Aim of the exercise: Starting at the line containing "Click the lipstick on a pig note" and ending at the line containing "Given: Open the view tab under By Status", print every line of the material below exactly, both ends included, and stop there.

=-=-=

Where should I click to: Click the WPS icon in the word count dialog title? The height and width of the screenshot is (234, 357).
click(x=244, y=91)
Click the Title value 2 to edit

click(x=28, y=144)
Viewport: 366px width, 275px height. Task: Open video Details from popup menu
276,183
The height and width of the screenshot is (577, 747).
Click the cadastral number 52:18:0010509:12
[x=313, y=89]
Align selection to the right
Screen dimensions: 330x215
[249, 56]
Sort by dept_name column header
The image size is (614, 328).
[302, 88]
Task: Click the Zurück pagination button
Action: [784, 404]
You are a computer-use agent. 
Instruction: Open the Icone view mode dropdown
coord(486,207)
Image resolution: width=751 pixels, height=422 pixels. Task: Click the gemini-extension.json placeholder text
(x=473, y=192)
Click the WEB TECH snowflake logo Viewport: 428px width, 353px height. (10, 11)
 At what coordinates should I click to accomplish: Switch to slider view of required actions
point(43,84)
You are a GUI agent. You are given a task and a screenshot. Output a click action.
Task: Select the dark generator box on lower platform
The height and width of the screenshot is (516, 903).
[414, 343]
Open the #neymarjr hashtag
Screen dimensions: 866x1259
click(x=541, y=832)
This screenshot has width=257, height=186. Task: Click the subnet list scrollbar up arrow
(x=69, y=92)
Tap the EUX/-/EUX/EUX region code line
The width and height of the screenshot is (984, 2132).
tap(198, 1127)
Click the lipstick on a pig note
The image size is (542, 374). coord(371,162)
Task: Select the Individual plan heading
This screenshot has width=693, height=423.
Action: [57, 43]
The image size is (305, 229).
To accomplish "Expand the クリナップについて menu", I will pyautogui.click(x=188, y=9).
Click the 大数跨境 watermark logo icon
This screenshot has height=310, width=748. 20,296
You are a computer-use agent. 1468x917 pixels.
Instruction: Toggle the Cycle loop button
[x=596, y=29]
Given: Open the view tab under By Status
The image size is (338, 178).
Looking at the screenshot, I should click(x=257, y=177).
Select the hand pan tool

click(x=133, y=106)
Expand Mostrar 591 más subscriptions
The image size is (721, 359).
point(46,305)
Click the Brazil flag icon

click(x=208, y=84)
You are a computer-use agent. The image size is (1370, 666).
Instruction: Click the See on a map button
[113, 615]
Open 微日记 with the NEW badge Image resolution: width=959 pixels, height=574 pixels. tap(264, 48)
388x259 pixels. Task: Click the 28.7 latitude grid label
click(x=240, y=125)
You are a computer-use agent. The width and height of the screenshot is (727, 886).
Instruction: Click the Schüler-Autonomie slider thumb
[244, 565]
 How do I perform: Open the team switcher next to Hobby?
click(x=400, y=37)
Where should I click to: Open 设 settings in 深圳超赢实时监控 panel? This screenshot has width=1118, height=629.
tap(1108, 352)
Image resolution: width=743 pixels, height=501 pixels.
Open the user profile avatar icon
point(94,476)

=-=-=

Finished exercise:
Click the lipstick on a pig note
The image size is (542, 374). coord(371,162)
Task: Select the Individual plan heading
This screenshot has width=693, height=423.
Action: [57, 43]
The image size is (305, 229).
To accomplish "Expand the クリナップについて menu", I will pyautogui.click(x=188, y=9).
Click the 大数跨境 watermark logo icon
This screenshot has height=310, width=748. 20,296
You are a computer-use agent. 1468x917 pixels.
Instruction: Toggle the Cycle loop button
[x=596, y=29]
Given: Open the view tab under By Status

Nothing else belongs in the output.